Hello photography newbs and veterans alike - I've been admiring some of Dave C's work HERE (specifically the two photos that should come up in my post) and noticed what looks to be an impossible scenario.

Firstly, most modern jets are gray or some variation thereof. Secondly, they are often against a sky that's lighter than the subject. So, you're faced with a comprimise between a blown out sky and properly exposed subject, or a subject that's underexposed and a properly exposed sky. In my case, I usually get both totally wrong and end up with nothing useable.

So here's a couple of questions for those of you who make this look so good. Firstly, do you guys tend to use spot metering on your cameras? I've got a Canon so the terminology might only be appropriate for Canon. But basically we're limiting the automatic exposure reading to the middle of the frame. So I'm assuming the best approach is to restrict the auto exposure to your subject. Maybe? Hopefully?

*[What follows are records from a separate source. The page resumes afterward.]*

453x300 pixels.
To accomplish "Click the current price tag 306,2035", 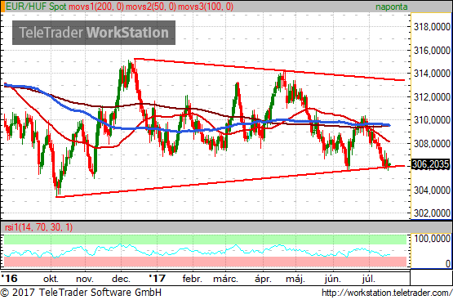I will click(430, 164).

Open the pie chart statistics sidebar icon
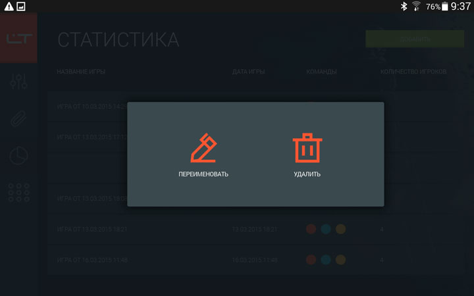pos(18,155)
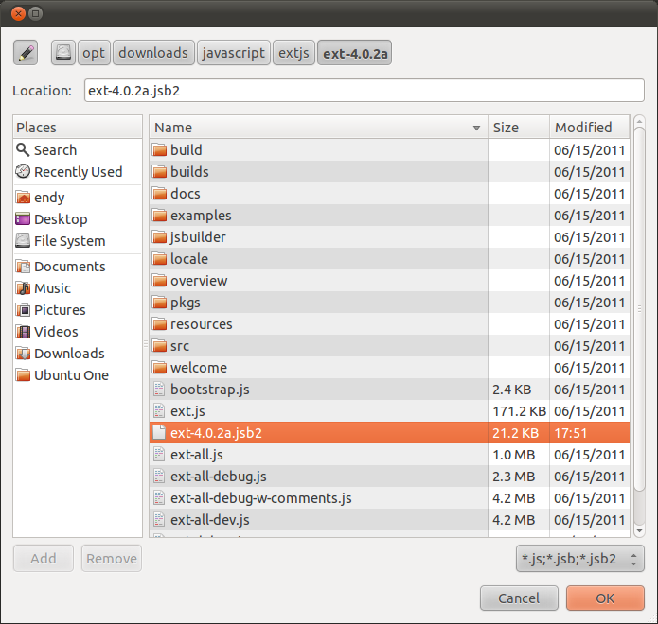This screenshot has width=658, height=624.
Task: Open Recently Used clock item
Action: tap(24, 172)
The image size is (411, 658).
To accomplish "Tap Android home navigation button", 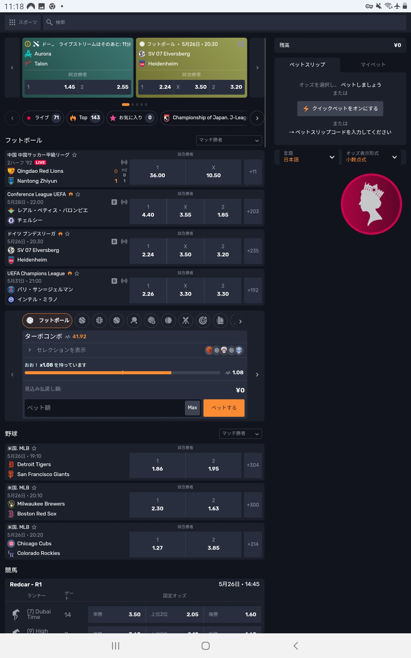I will [x=206, y=646].
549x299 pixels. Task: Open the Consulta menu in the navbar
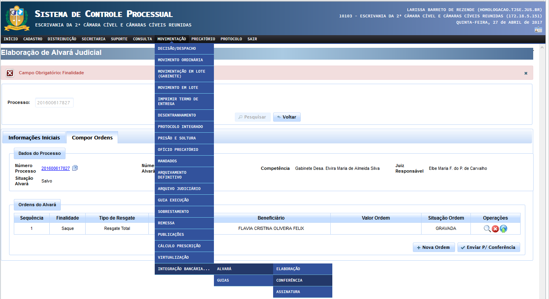142,39
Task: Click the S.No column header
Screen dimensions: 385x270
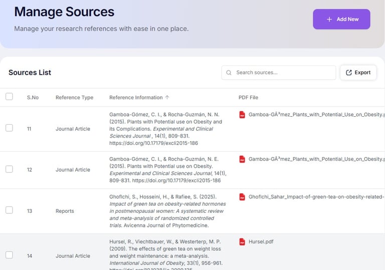Action: tap(33, 98)
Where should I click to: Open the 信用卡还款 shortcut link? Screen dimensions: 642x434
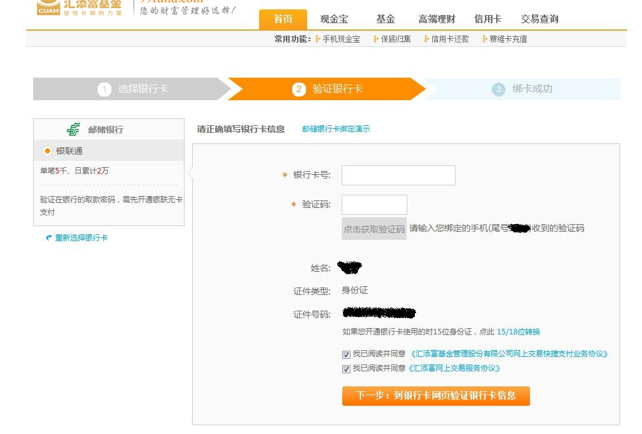(449, 39)
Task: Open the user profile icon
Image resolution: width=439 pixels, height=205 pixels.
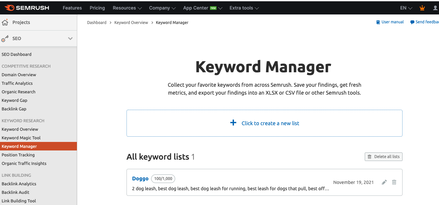Action: point(435,8)
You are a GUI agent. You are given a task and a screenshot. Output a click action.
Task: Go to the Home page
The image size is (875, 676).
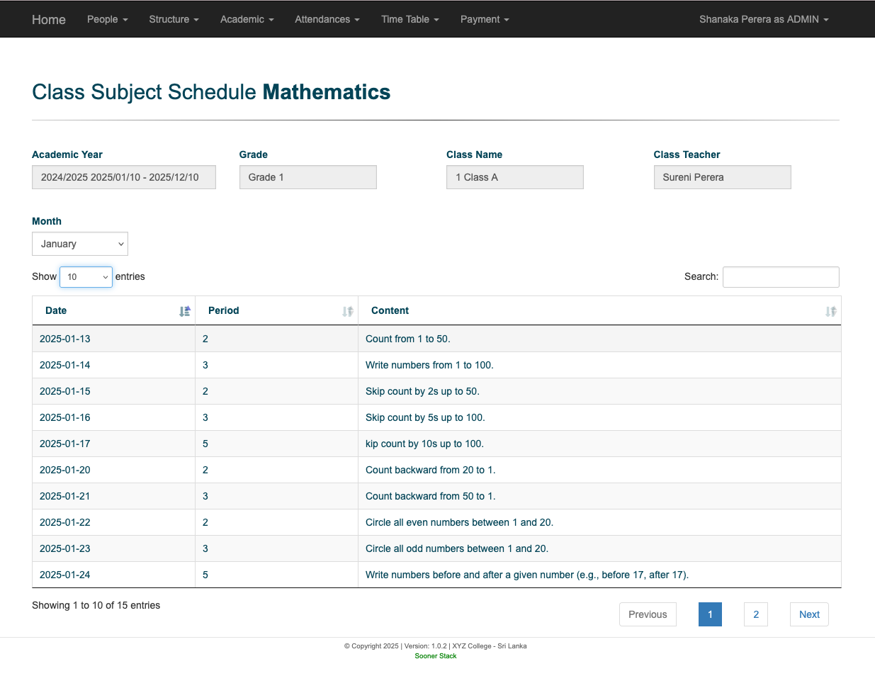49,19
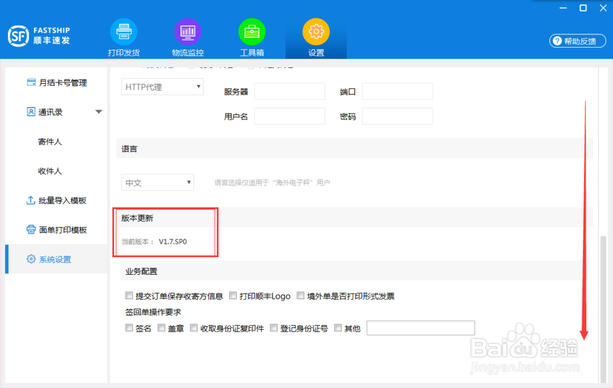Open 系统设置 gear icon in sidebar
The image size is (613, 388).
(x=31, y=259)
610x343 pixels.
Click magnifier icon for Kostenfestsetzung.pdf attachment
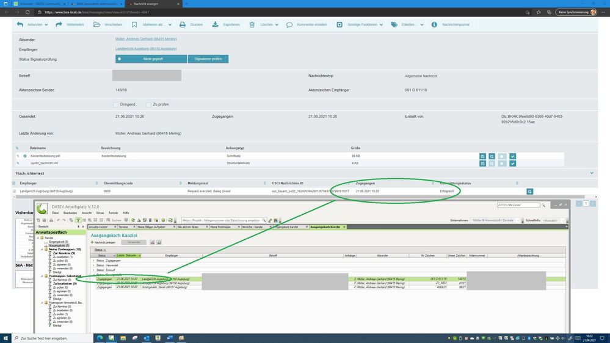click(492, 156)
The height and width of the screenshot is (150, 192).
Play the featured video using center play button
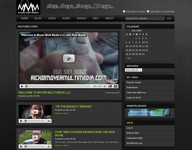pyautogui.click(x=69, y=59)
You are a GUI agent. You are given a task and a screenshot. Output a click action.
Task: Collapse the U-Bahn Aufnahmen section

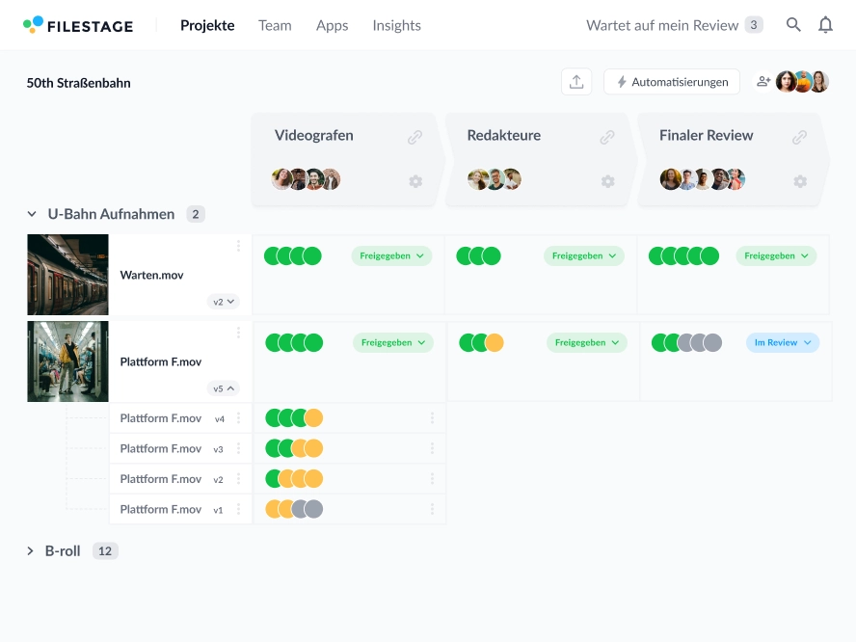point(31,214)
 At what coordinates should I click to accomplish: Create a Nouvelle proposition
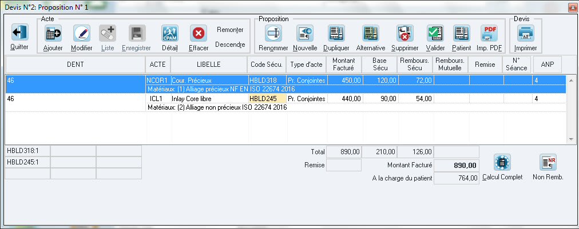tap(304, 33)
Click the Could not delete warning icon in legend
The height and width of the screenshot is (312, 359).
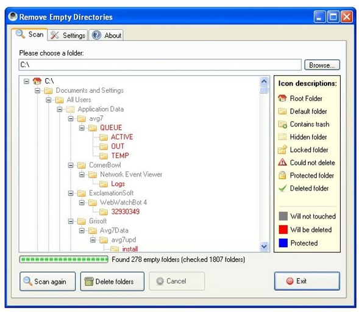pyautogui.click(x=282, y=162)
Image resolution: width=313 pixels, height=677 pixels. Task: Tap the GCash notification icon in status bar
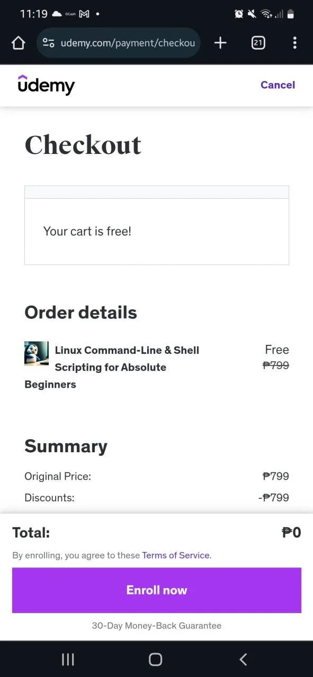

And secondly, is what I'm seeing a post production technique? It almost looks like HDR. But given the time it takes to get multiple exposures, that's just not possible. So are we dealing with boosted exposure on the subject, and pulling it back on the sky, or is it something else?

And finally, the other option is a light source. But I don't know of a flash or a reflector big enough to illuminate an entire airplane, and I would imagine the pilots would find that slightly annoying.

At any rate, I've got the Avalon airshow this weekend and I'm hoping to get a few pics worth posting. I'm not a complete novice but occasionally, my shots make me think I'm closer to that than what guys like Dave can do.

Cheers all!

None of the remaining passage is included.